Once a maintenance schedule has been established, it is important to understand how to efficiently and effectively remove all of the spent fluid prior to refilling the system. If the acidic compound in a degraded fluid is allowed to mix with new fluid, it will increase the rate of degradation of the new fluid. Smaller open-type equipment contains numerous areas where fluid can become trapped. Areas such as heat exchangers, filter housings and horizontal piping should be examined for residual fluid. Blowing air or nitrogen through the lines often will help remove old oil. If this option is not possible, most fluid manufacturers have a light flushing agent that can be used to flush out residual fluid.

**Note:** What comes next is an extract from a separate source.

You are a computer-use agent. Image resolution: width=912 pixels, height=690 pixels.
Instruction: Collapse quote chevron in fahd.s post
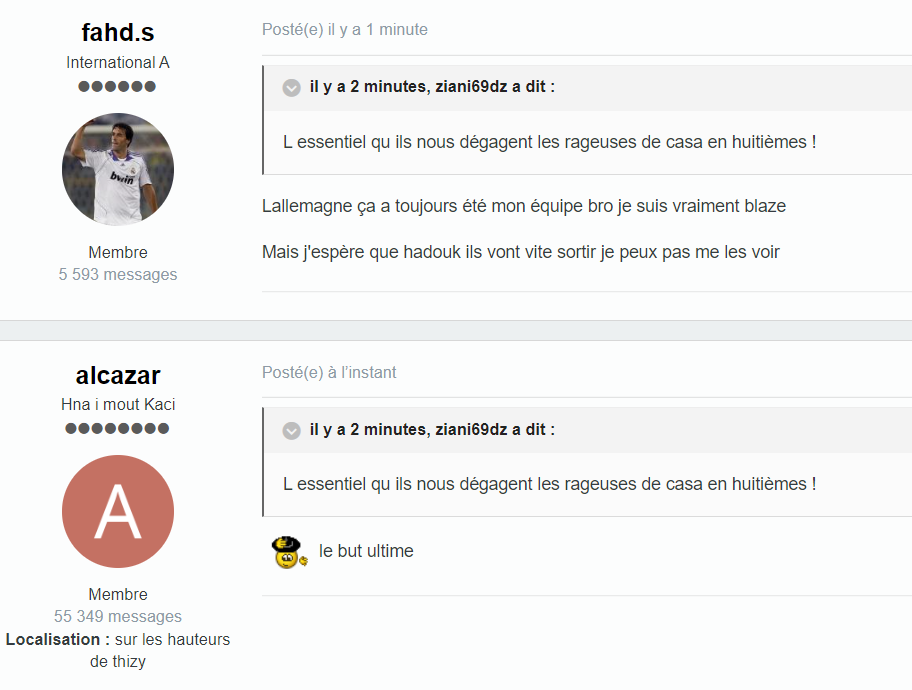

Closed System MaintenanceClosed systems that are operated properly (that is, at or below the recommended bulk or skin/film temperature of the fluid) do not typically encounter fluid degradation. However, situations such as a power or pump failure or system changes (partially open or closed valves, decommissioning user loops, etc.) can cause thermal degradation. Such degradation often can go unnoticed by the user on a day-to-day basis; if left unchecked, it can severely damage the equipment.
To avoid thermal degradation in closed systems, plants should consult both the heat transfer fluid vendor and equipment manufacturer before making any changes to the system. Most heat transfer systems are engineered around the user's needs and the type of fluid used. Changes in a system's design or function can negatively affect the fluid.
As with open systems, fluid analysis is the best maintenance tool. These analyses allow any changes to a fluid to be detected early so that the system can be corrected to stop the fluid degradation and, in some cases, improve the condition of the fluid.
Closed loop systems typically require infrequent fluid changes, measured in years. However, when a fluid change is needed, multiple steps such as flushing the existing fluid from the system or using a cleaning fluid often are involved. It is always best to understand the condition of the fluid and system prior to changing fluids (either to a different fluid or the same fluid). Plants should conduct a fluid analysis and a general inspection of the system before the new fluid is added, looking for leaks and, if possible, inspecting the inside of the pipes and boiler. However, the most important step is the complete (at least 95 percent) removal of all traces of the previous fluid. Degraded fluid will quickly contaminate new fluid.
No matter how sophisticated a heat transfer system might be, the condition of the heat transfer fluid can affect its operation. By understanding the factors that cause fluid degradation, plants can develop a preventive maintenance program that will keep their equipment clean and running at peak efficiency. PCE
Sidebar: All heat transfer systems can be broken down into one of two rudimentary types: open or closed.
Open or Closed?
In an open design, the oil comes in contact with air at some point in the system. If the oil temperature is not well below 200oF (93oC) when this contact occurs, the oil will be susceptible to degradation through oxidation. Open systems tend to be smaller than closed systems and are used in manufacturing processes in the plastic, die-cast and other industries that use portable electric “oil heaters.”
A closed system typically uses an inert gas buffer (usually nitrogen) between the oil and atmosphere to prevent oxidation. Some boiler manufacturers have developed “closed loop” systems, which use expansion tanks that use proprietary plumbing to prevent the hot oil from coming in contact with the atmosphere.